Sunny Hostin attends the July 2017 screening of

Sunny Hostin attends the July 2017 screening of  "An Inconvenient Sequel: Truth To Power" in Manhattan. Credit: Getty Images / Jamie McCarthy

"The View" co-host and ABC News legal correspondent Sunny Hostin says her family and guests were targeted for racial harassment while spending Independence Day in Sag Harbor.

On a live edition of her ABC daytime panel-discussion program, Hostin, 49, said her family had rented a beachfront home in a historically African-American part of the East End village. "And we were there celebrating and some kids, about 20 of them, ran in front of our home and started yelling the [racial slur] at us. … They said, 'This is America, we are patriots, this is our holiday.' Things like that." She added, "They broke my paddleboard. I mean, they were kind of violent."

Hostin, an attorney, told her fellow co-hosts she filed a police report. "The police were wonderful," she said. "They responded [and] they were just as outraged as we were."

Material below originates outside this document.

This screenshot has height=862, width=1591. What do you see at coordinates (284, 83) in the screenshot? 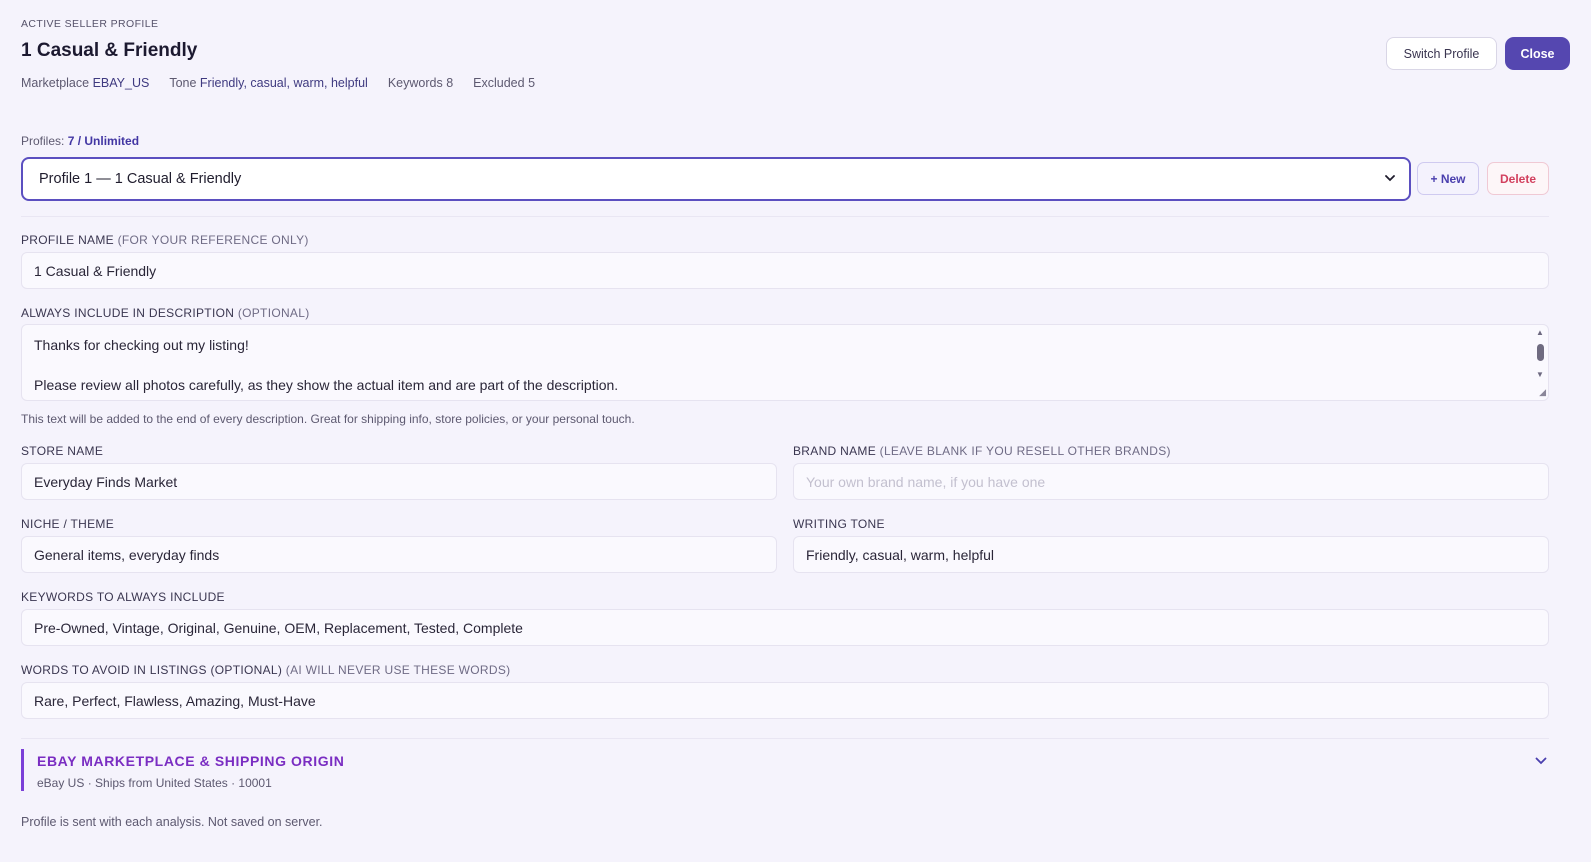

"She called in a police report referencing fireworks and foul language" at 10:22 p.m. on July 4, a spokeswoman for the Sag Harbor Police Dept. told Newsday. Two officers responded. "Upon arrival she was interviewed and said that while she was in her yard with a guest a group of teenagers walked past on the beach using foul language. Officers checked the surrounding area with negative results" and completed the report at 11:04 p.m. There is no current investigation.

When asked if Hostin had told police the teens had used a particular racial epithet, the spokeswoman said, "The report doesn't say. She may have said that, but this is what the report says."

"The African-American community does have this feeling … because African-Americans weren't emancipated on July Fourth, [that we] weren't independent then,” Hostin, who is married with two children, said of Independence Day. "But this [traditionally African-American] area is supposed to be a safe haven. It's a place of pride and we found out later they targeted us specifically because of that community." She said she believed the harassers came "from outside of the area. … Some from [New] Jersey, some from other parts of Long Island. … It was shocking that in this day and age that happened to us in that place."

Co-host Whoopi Goldberg, addressing the audience, said, "We are Americans. We are all here together. You can yell the [racial slur] as much as you want, because it's not going to change the fact that we're here, white people are here, yellow people are here. We're here. This is our country, my friends. and you can yell as much as you want and if you don't know your homework, you kind of look a little stupid."

Hostin has not commented further on social media.